Moveable Type is the first one that comes to mind. It's a feature they push heavily.

Also, if you install the boost module on drupal, it will cache static pages, but it only caches them on first request by default, so you would have to set it to cache on creation and have it check regularly. So if you ran cron just before rsync and verified that the cache was up to date, I think that would work too.

Typos3 can also export static pages.People who like it seem to love it, but I could never wrap my head around it.

Hey everyone, any others come to mind?

Thanks for your answer, ergophobe.

MT is definitely worth a second look.

Drupal is out for security reasons and Typo3 is way too complex for my customer ;-)

Anyone with some more ideas?

You can probably do this with MODx CMS too. It gives you the ability to export a static html version of your site.

Thanks einsteinsboi - I've played with ModX and liked it, but have never really used it. I didn't realize it had that built in.

It's one of those CMS I'm always thinking I should check out again. Last I looked, it was still in a pre-version 1.0 and was missing some stuff I really wanted, but that was at least a couple of years ago.

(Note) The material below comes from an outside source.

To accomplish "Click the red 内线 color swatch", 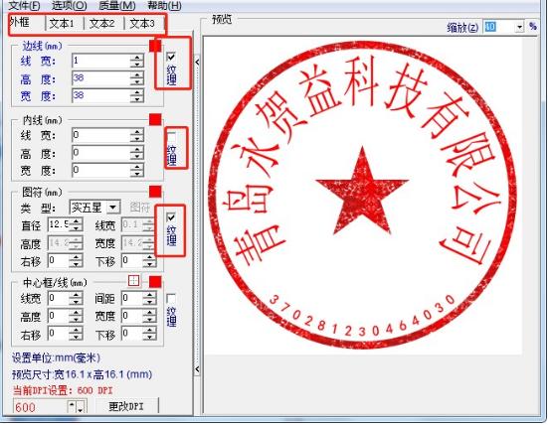I will pyautogui.click(x=155, y=120).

>>Drupal is out for security reasons

I let this slide before because I don't want to sound like a shill for Drupal. There are many reasons to avoid Drupal (*complexity* being number one and usability being another). I see Drupal as being more secure than most other options.

One thing to keep in mind with Drupal: since they take security very seriously, they report all known exploits including exploits in all modules, including any third-party modules. That makes it look like there are a high number of alerts, which there are, but that's because they report and monitor things that nobody else does. Wordpress certainly doesn't. You could have an insecure plugin installed for years and have no idea.

Also, you can sign up for their security mailing list, which means you get notified of exploits by email. Again, if WP has such a mailing list, they don't push you to join it like Drupal does.

As for the alerts, 90% of these are for third party modules that I never have and never will use, especially ones that allow complex users to create their own complex relations.

Many of the alerts for modules I do use only apply if you are doing things like giving anonymous users advanced permissions. So in most of the cases where there are known exploits to modules I actually use, my sites are still not subject to the risk in the exploit.

Finally, many of the alerts are zero-day exploits. Because the Drupal community is large and has its roots in a programmer/hacker tradition (in the whitehat sense of hacker), many of the security exploits are patched before they get used in the wild.

In terms of maintenance, it would be nice if Drupal had auto-upgrade capabilities like WP, but one thing I like about Drupal is that you can go to the Available Updates report and it tells you whether or not there is an update to any particular component, and whether or not that update is security related (highlighted in bright pink).

So when you're pressed for time, you can focus just on those updates. Again, you can't say the same of the Wordpress Plugins page or the update notification - it just says update, but doesn't give any indication of whether or not failing to update poses some risk to your site.